* Written task: Can you extract the lines of the records from the one containing "Screen dimensions: 1587x578" through the end of the records and repeat them exactly, leaving out the pictures?

(Raw records)
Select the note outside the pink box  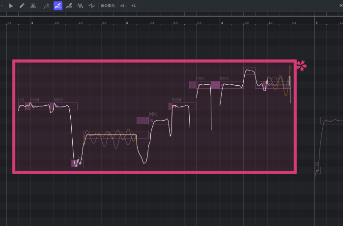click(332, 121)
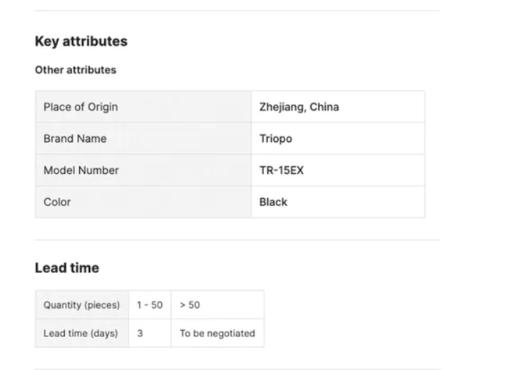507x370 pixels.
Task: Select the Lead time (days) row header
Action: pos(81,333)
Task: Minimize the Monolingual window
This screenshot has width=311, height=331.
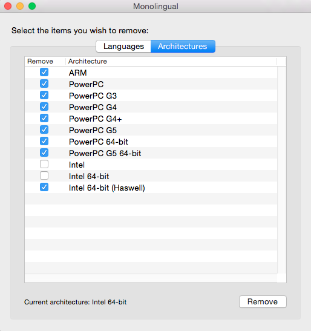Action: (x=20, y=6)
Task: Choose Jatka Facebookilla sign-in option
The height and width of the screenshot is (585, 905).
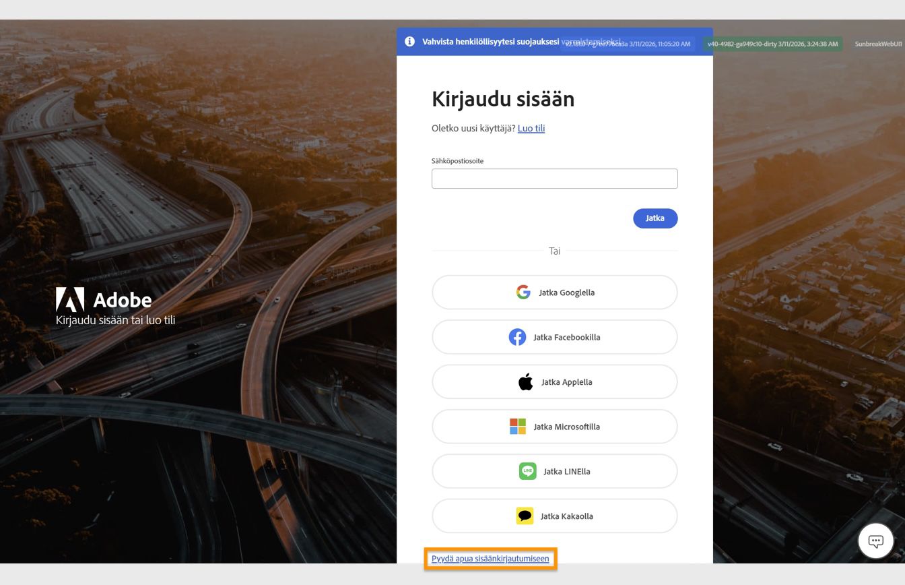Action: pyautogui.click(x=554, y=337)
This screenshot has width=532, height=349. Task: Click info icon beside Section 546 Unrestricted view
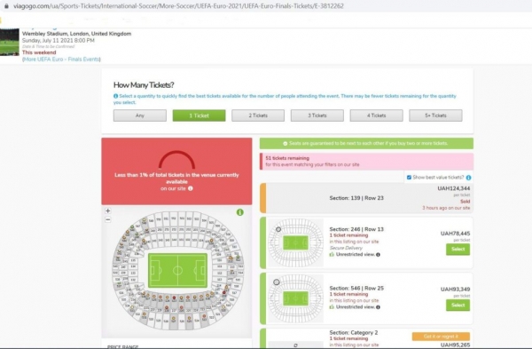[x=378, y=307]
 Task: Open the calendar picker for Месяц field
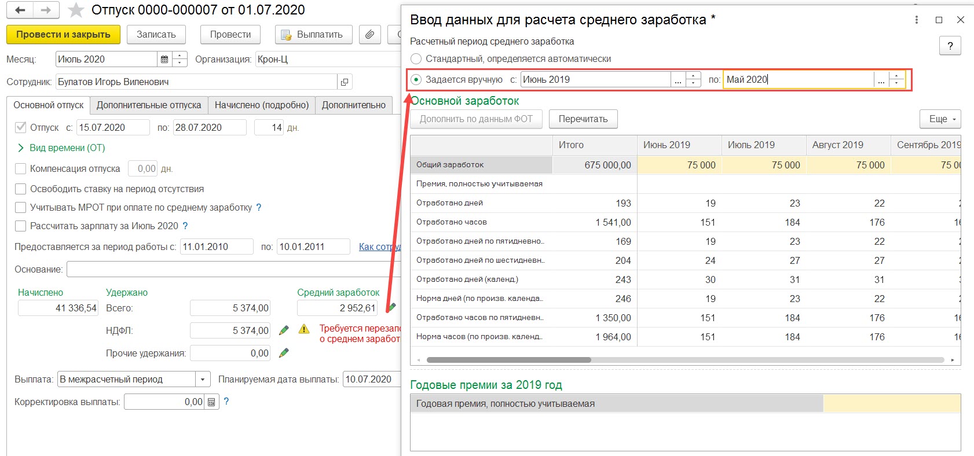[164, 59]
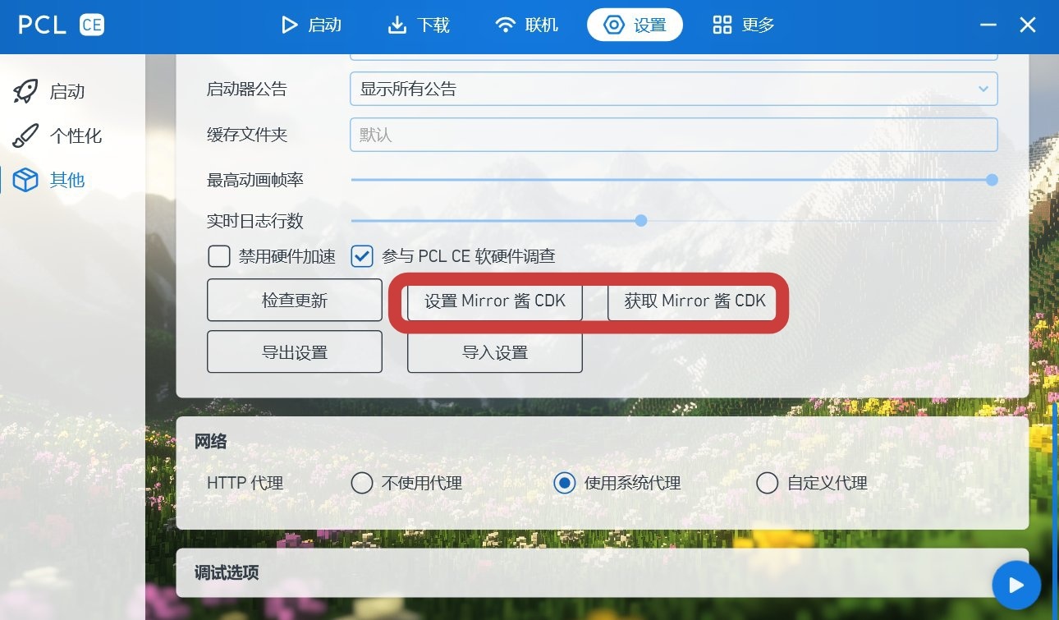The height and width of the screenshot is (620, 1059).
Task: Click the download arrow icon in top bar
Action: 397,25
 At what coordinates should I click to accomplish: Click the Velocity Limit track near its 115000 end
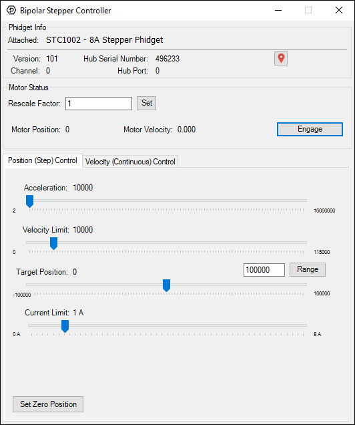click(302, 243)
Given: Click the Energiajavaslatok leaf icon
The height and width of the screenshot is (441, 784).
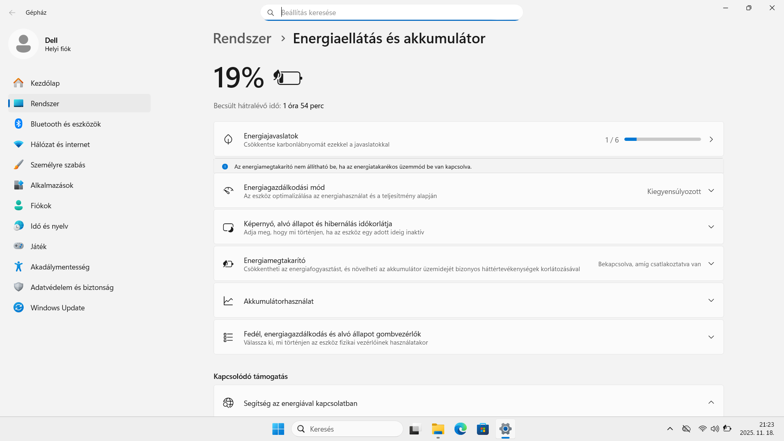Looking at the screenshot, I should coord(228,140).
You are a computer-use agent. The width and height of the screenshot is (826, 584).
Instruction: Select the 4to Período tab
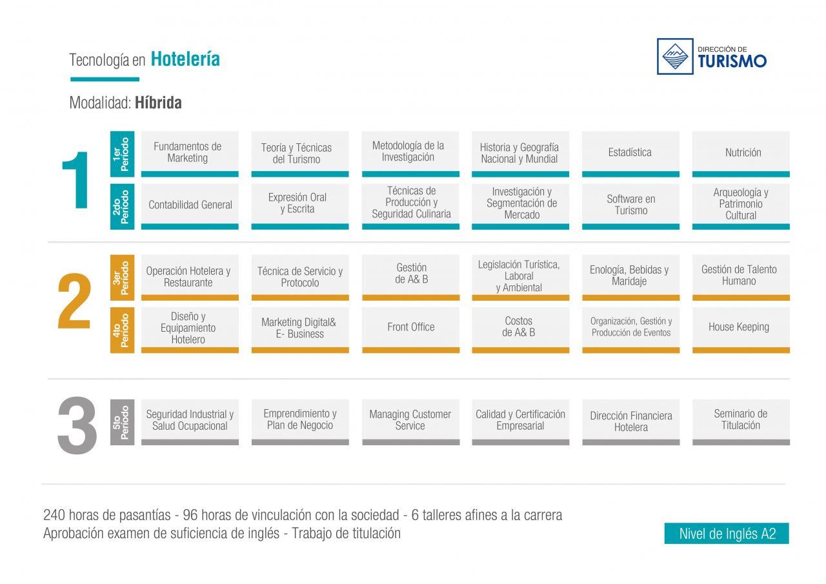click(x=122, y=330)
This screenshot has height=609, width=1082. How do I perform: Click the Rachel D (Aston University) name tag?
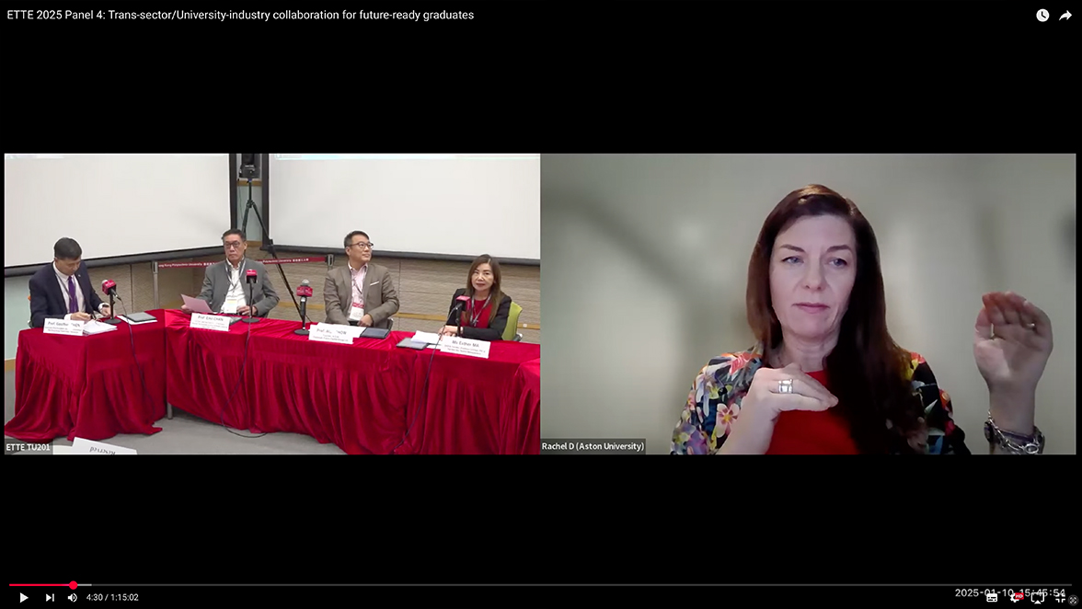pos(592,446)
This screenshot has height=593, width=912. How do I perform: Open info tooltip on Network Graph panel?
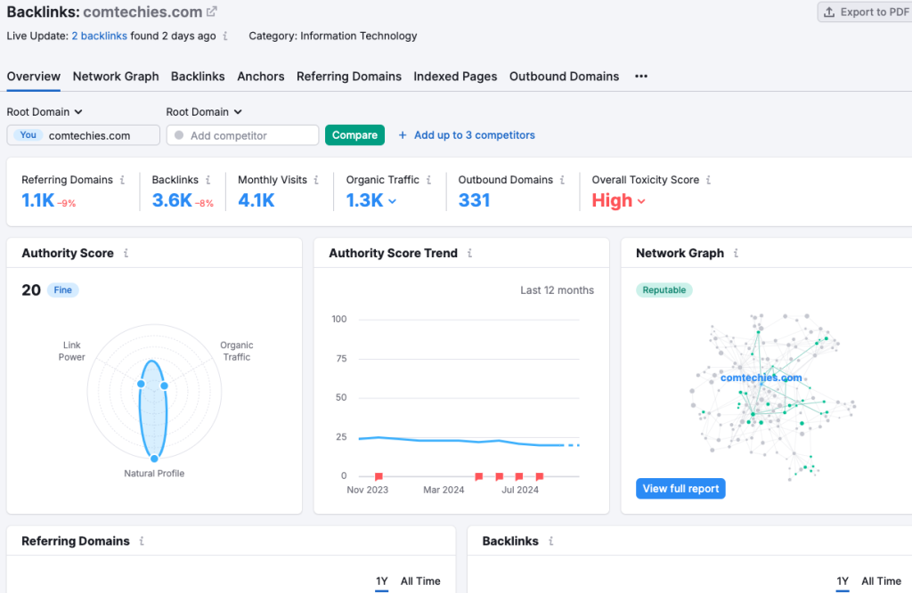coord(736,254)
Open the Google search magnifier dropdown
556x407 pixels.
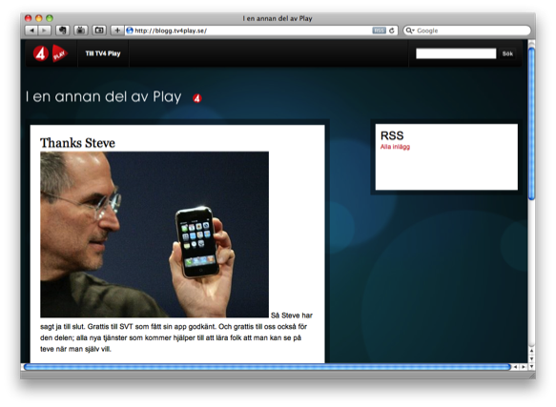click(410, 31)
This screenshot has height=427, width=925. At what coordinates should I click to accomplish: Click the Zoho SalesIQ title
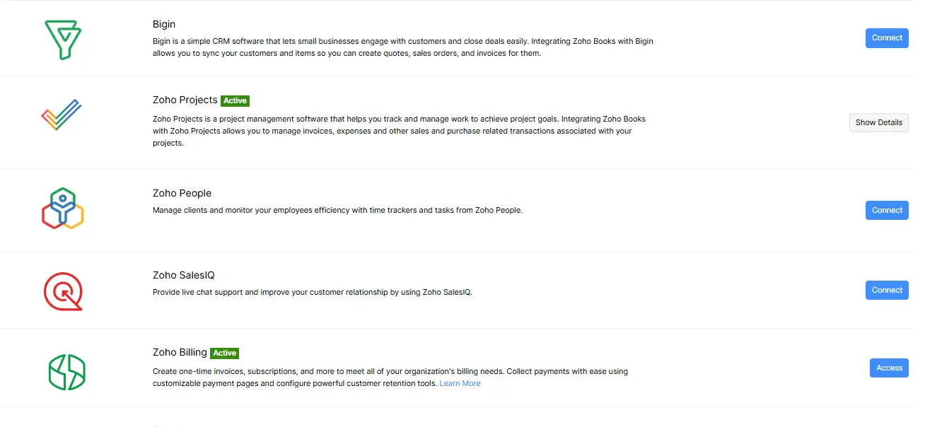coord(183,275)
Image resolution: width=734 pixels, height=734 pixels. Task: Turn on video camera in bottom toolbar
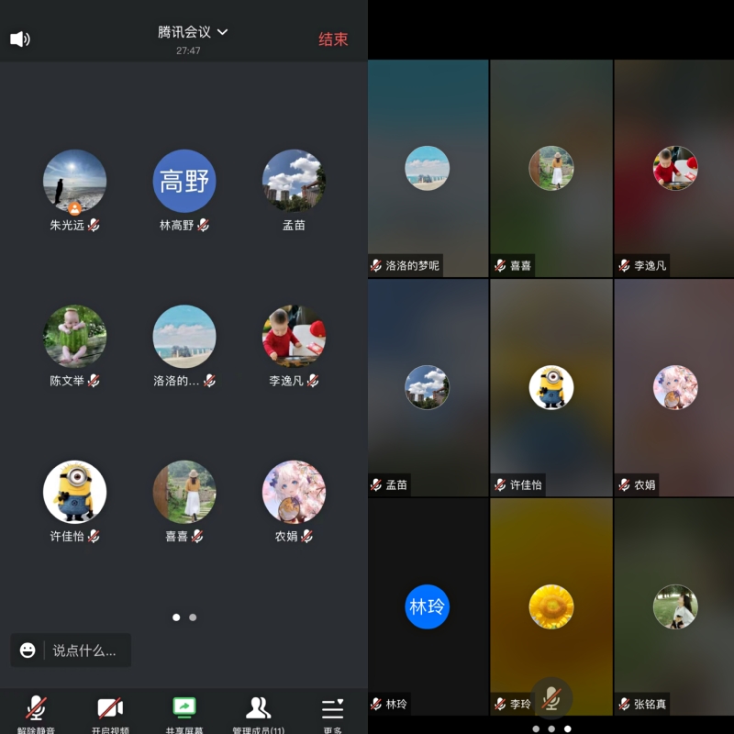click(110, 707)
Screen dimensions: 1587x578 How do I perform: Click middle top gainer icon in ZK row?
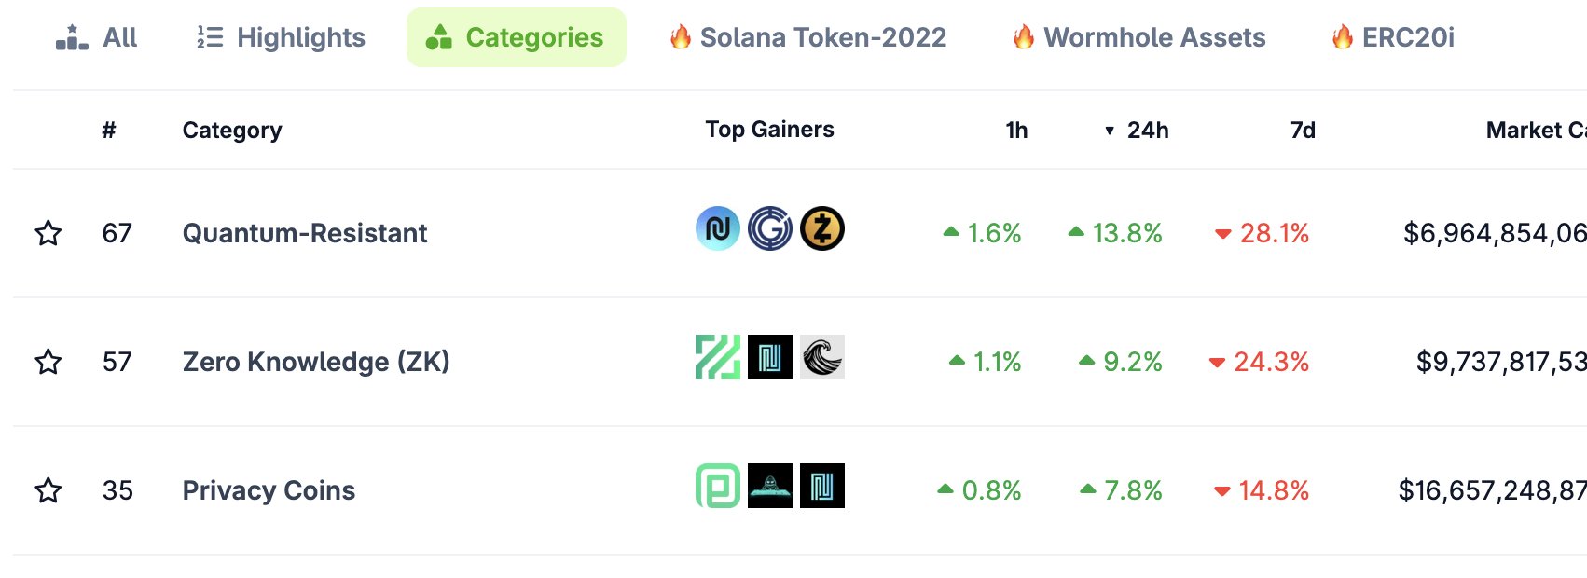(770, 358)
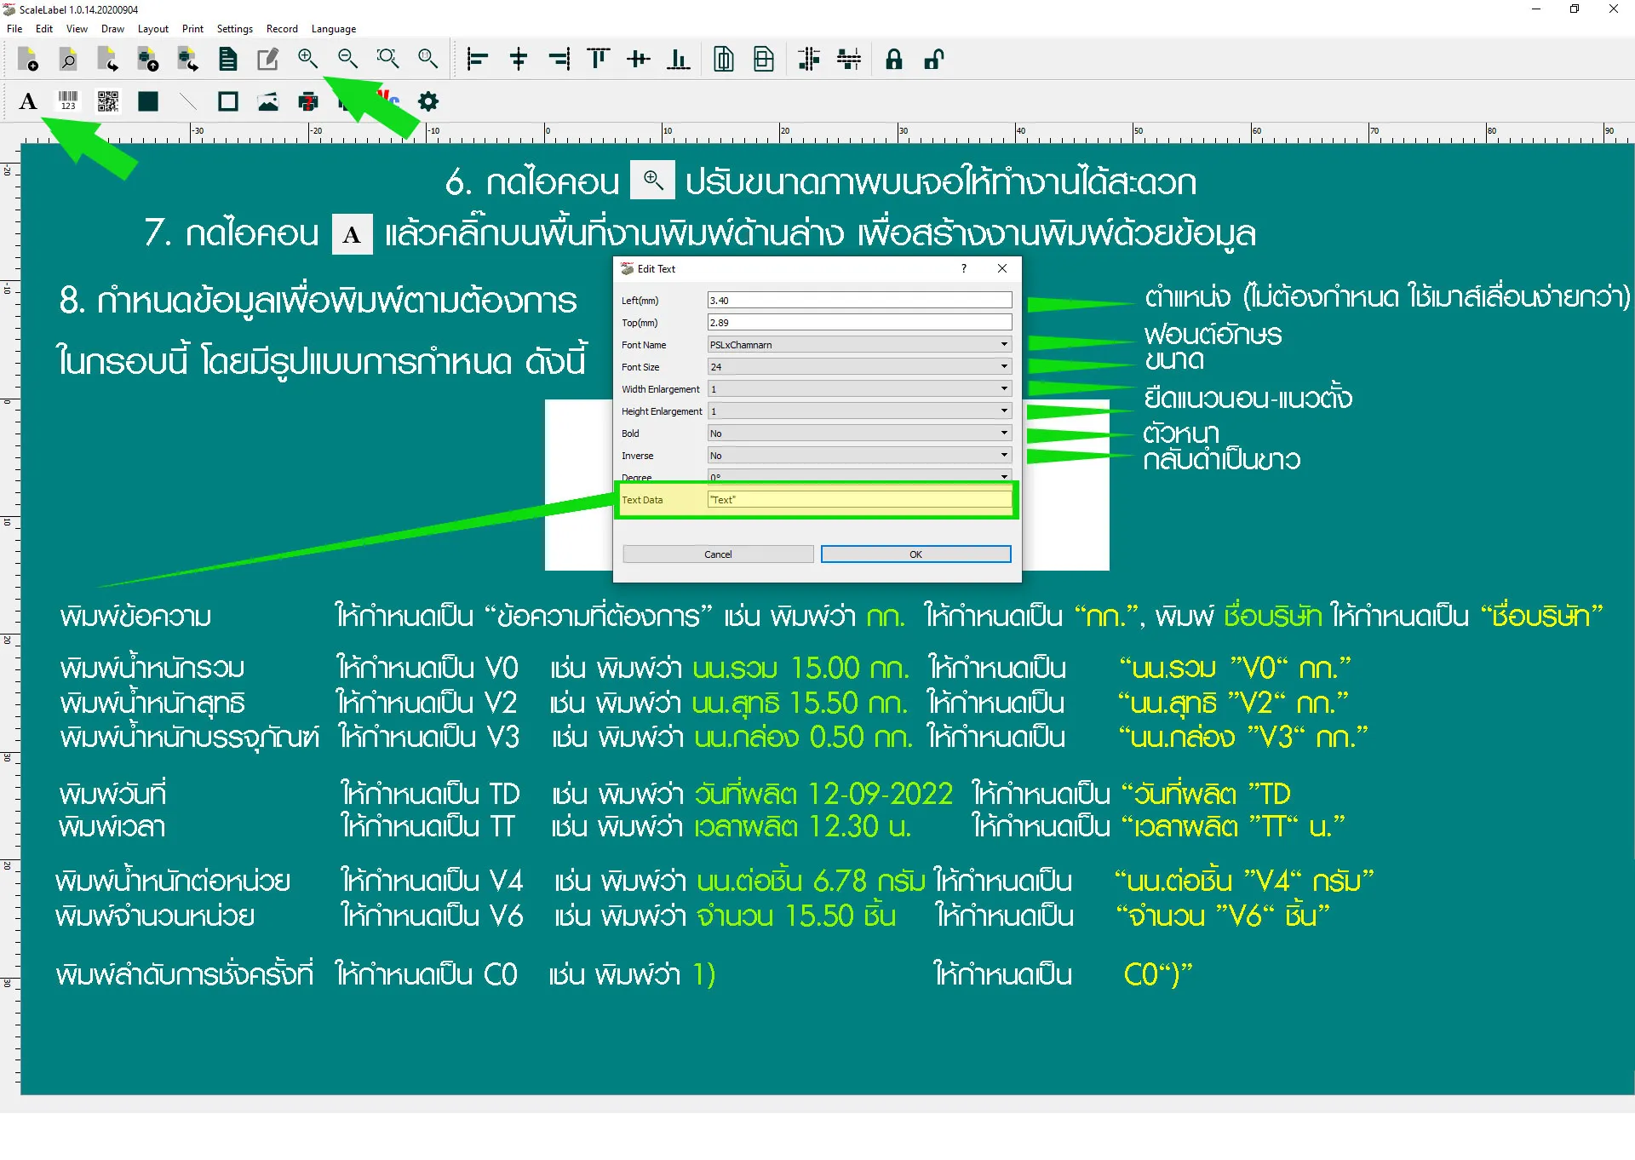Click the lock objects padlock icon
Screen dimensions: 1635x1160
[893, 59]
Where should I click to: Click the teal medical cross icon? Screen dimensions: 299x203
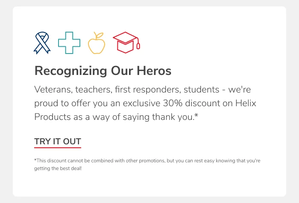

* Full answer:
Screen dimensions: 1587x578 How do I perform: Click middle top gainer icon in ZK row?
(770, 358)
Click the lock objects padlock icon
Screen dimensions: 1635x1160
[893, 59]
Where should I click to: Click the teal medical cross icon? Screen dimensions: 299x203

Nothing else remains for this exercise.